## What is required
This exercise calls for the line with "Screen dimensions: 1140x606", the line with "Open IP 59.43.182.101 on hop 12", and all lines between them in the material below, output exactly and with no other lines.

## Task material
▼▼▼

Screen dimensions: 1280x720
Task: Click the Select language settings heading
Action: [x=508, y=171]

▲▲▲
▼▼▼

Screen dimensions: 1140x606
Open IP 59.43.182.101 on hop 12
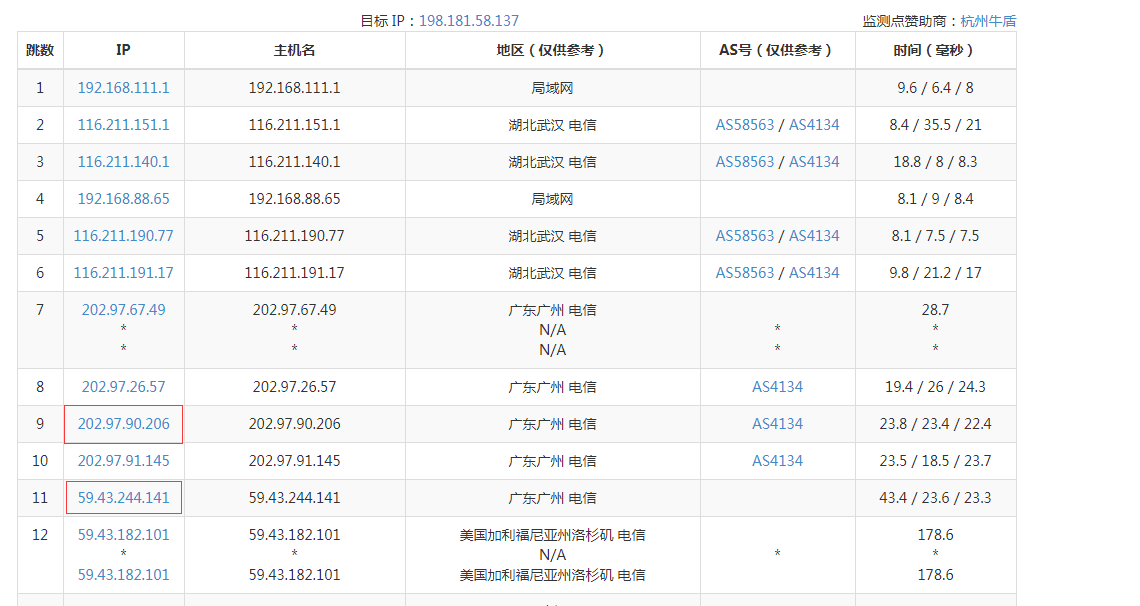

▲▲▲

## The answer
Screen dimensions: 1140x606
Open IP 59.43.182.101 on hop 12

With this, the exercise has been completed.